Dollius01 · 15/09/2016 09:37

OP, your DD knows very well her dad doesn't want her - she can see her friends' dads around and knows this. Now you have a new relationship, she is scared you are going to leave her as well.

You need to slow this new relationship right down. Really. And I think your attitude about not believing your child should dictate your relationships is all wrong. She is 8! You have plenty of time for romantic relationships when she is much older. Your DD needs your complete attention now.

AGruffaloCrumble · 15/09/2016 09:49

You need to put your daughter's feelings first here. I'm not saying dump him but definitely take some steps back and definitely do not tell her her dad didn't want her. Regardless of what he said to you when you were pregnant, your relationship with him is not her relationship with him and it's not your place to break it apart, as little as it is.

jeaux90 · 15/09/2016 10:39

Hey OP. Similar here. Single parent, DD is 7. He hasn't seen her since she was 2 but he is an abusive narc so different circumstances. He also lives in a different country.

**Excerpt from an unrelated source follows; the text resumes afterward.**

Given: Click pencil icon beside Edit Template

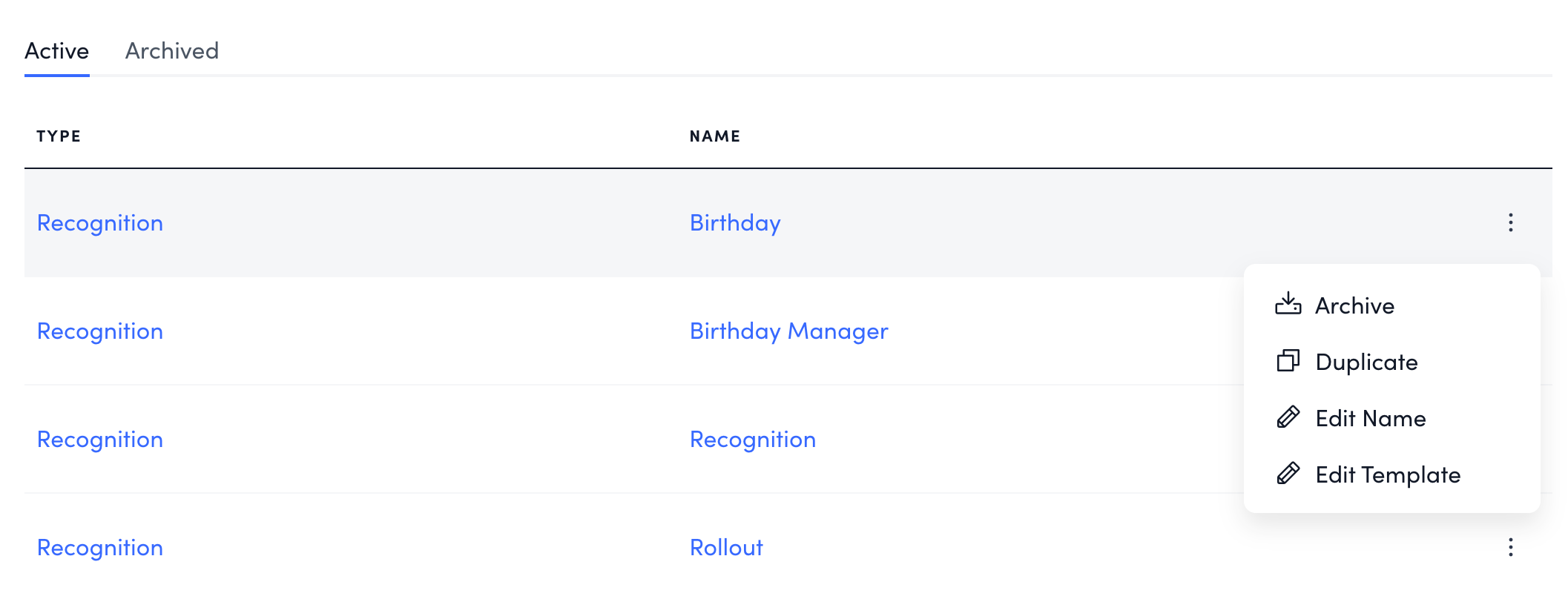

Now, sometimes she says 'I wish I had a daddy' or she talks him up. I temper this by telling her all the people who do love her and do great things with her rather than talk about what he is or what his feelings are/were. Try some positive re-enforcement to combat the fantasy dad. She will come to her own conclusion in time is my theory. Your DP sounds like a great guy, I hope you are both hanging in there. xxx

HappyAsASandboy · 15/09/2016 11:51

I think my approach would be to talk honestly to my DD about men/partners/children and the relationships between them all.

I would be showing and telling my DD that I understand why she thinks her dad is great (which is different to telling her you think he's great) and steering the conversation round to how you feel that her dad let you both down and is not as supportive as you think he should be. Meanwhile you can reassure her that your relationship with her is very different; that you will always be there - to wash socks / provide dinners / listen / guide /shout at / cry with - the whole hog.

Once you've got the concepts of unreliable relationships out there, and established that your relationship with her is different I'd be honest with her that neither of you can rely on your DP yet, because he is a new partner. But that he won't change the relationship between you and DD. I would be open about the possibility that one day you might both realise that actually you can depend on your new DP, but that you might not and that's ok.

Basically try to give her unshakable trust in your relationship with her. And then the freedom to accept/rely on your DP one say if she thinks he is worthy of it, but to simply treat him as one of your friends if that's as far as it goes. Meanwhile, her relationship with her dad is seperate to the whole thing ....

malificent7 · 15/09/2016 12:57

All fantastic advice.... thank you!

Ive known him since school and he was always lovely then.

Dd is too important. Last night was wierd as she said she never wanted to see him again. Then she said she didnt want me to dump him as she loved him. Poor confused darling.

OP posts:
malificent7 · 15/09/2016 12:58

Also i might have plenty time for romantic relationships but i want THIS man. If it wasnt him id rather stay single.

OP posts:
minipie · 15/09/2016 13:19

I agree with the previous posters, sounds like she's unsettled at the speed of your relationship with DP. She likes him but doesn't want him around as much as you've had him around. She is lashing out at him/you as a result - and the things she says about her bio dad are just one way of her lashing out.

So I would say, reassure her that she is the most important thing to you and you will always put her first. Ask her if she would prefer to see a bit less of DP. That's not the same as letting her dictate your adult relationship IMO - it's letting her dictate how much she sees of your DP which is different. If she says yes, that might mean that you see less of him as a knock on effect (as I guess you'd have to see DP mainly after she is in bed) but the message you're giving her is not that she has control over your relationships, but that she has control over hers. And wouldn't it be worth seeing a bit less of DP for a while so she can get used to the relationship slowly, rather than her feeling overwhelmed and rejecting him?